HIGHER ED TEACHING STRATEGIES FROM MAGNA PUBLICATIONS

Using Video Clips to Stimulate Discussion in Online Courses

If you’re looking to improve threaded discussions in your online courses, consider using brief video clips as discussion prompts. When carefully selected and integrated into a course, these clips can lead students to higher-order thinking and appeal to auditory and visual learning styles.

Stacey Williams, distance learning council co-chair and director of distance learning at Naugatuck Valley Community College, uses video clips to prompt discussion and says that her retention rates and student satisfaction have improved as a result. The key is to use these video clips within the context of scaffolding assignments rather than as stand-alone course elements.

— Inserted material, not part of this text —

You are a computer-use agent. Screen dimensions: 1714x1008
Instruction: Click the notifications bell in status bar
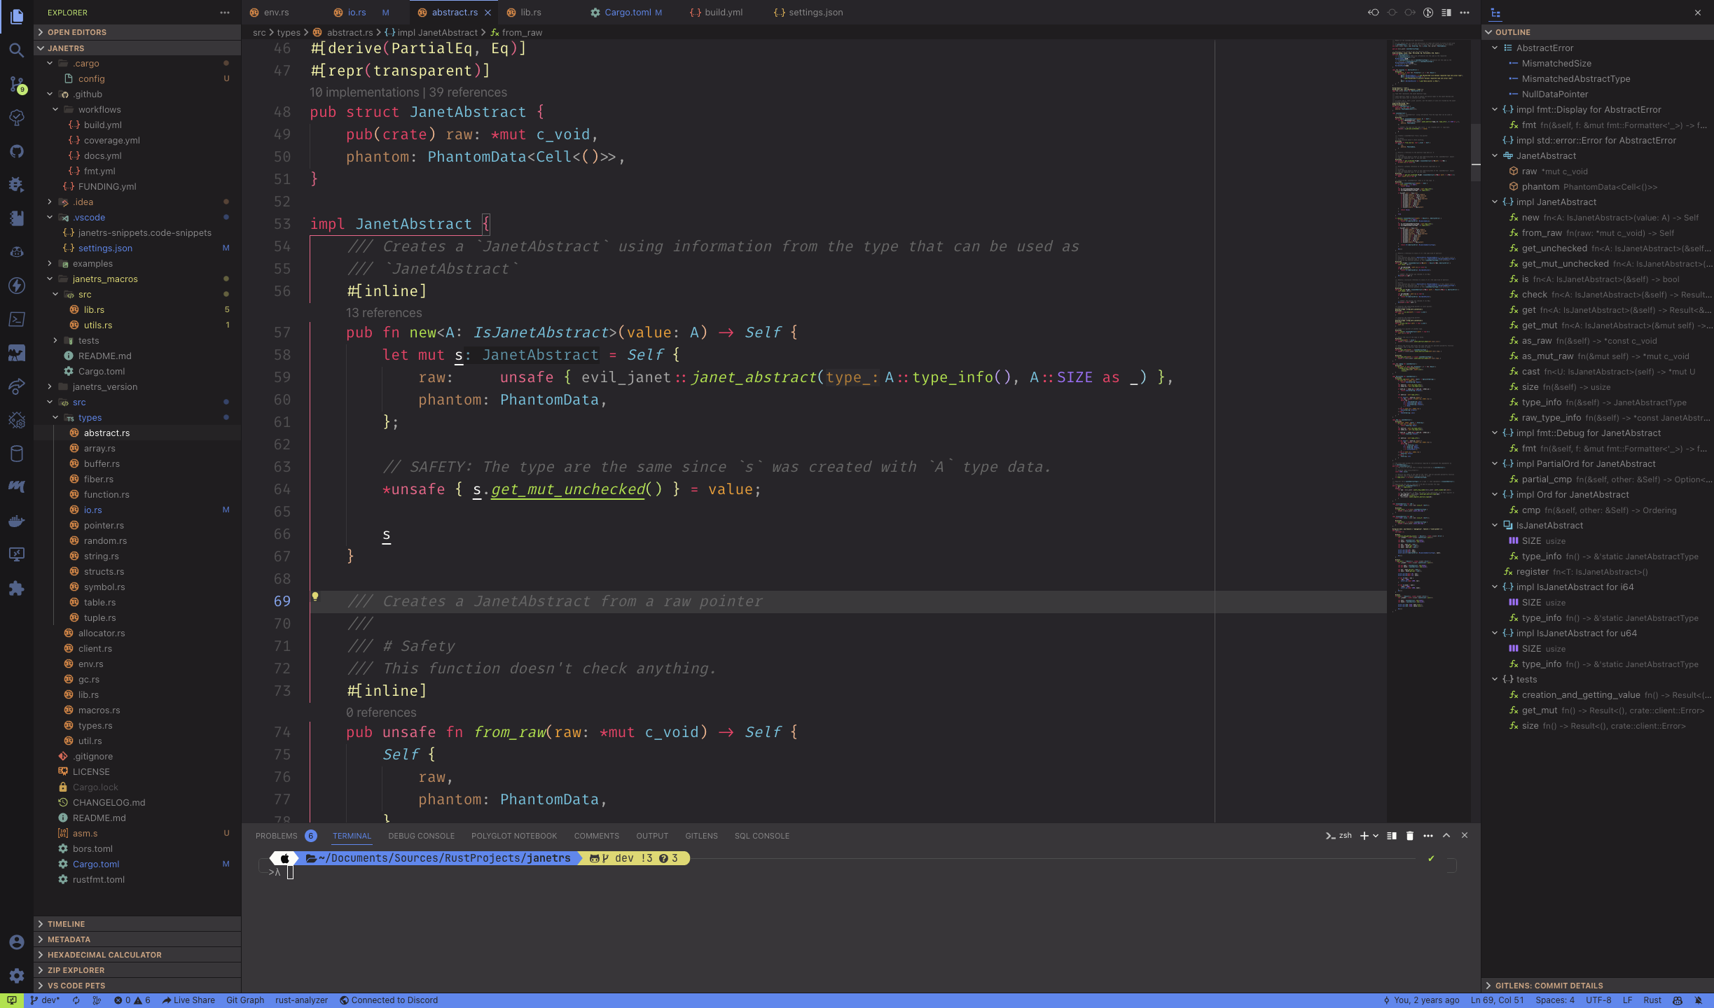(1698, 1000)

Each unit in Williams’ courses incorporates the following elements:

  • Learning objectives—These serve as a guide in selecting appropriate readings, activities, and video clips. To make these objectives clear to students, Williams sends them to students as either weekly email or pop-up announcements. The advantage of using pop-up announcements is that students have to do something with them (either close them or move them out of the way) before proceeding to the course activities, which increases the likelihood that they will read them.
  • Readings—These include textbook and online readings found in library databases on real companies.
  • PowerPoint—The PowerPoint slides emphasize the key concepts covered in the readings. “Whatever they didn’t get from the readings, the PowerPoint will hopefully bring out for them and make it a little easier to focus on the relevant key points,” Williams says.
  • Concept quiz—After the PowerPoint presentation, Williams has students do practice assignments, typically multiple-choice or true/false quizzes. “They tend to do those practice tests or quizzes a little bit more readily when it’s a safe environment, so I keep those as a tool just for them,” Williams says.
  • Video clips—Williams uses brief (up to five-minute) video clips from sources such as corporate websites, textbook publishers, MERLOT, You Tube and Teacher Tube. “One of the biggest challenges is finding videos to use in a streaming format, but I do like the challenge of going out and finding them,” Williams says.
  • Class Discussion—After viewing a video clip, students participate in a discussion based on the video. Williams typically asks students two questions based on the content of the video clip, and they are required to respond with a minimum of two paragraphs and responses to at least two classmates. “This gets the conversation going. It simulates what happens in a classroom, and it does tend to draw out the students who wouldn’t necessarily participate in a discussion in person. For me, it becomes a key part of an online course,” Williams says.

Each of these unit elements builds on the next. “I give them the foundational information first and then bring in the video to kind of get them to that application point where they can see the things that we talked about or the things that we read about. They can see these concepts being applied by real-world companies,” Williams says.

Excerpted from Using Video Clips to Stimulate Discussion, Online Classroom, Nov. 2007.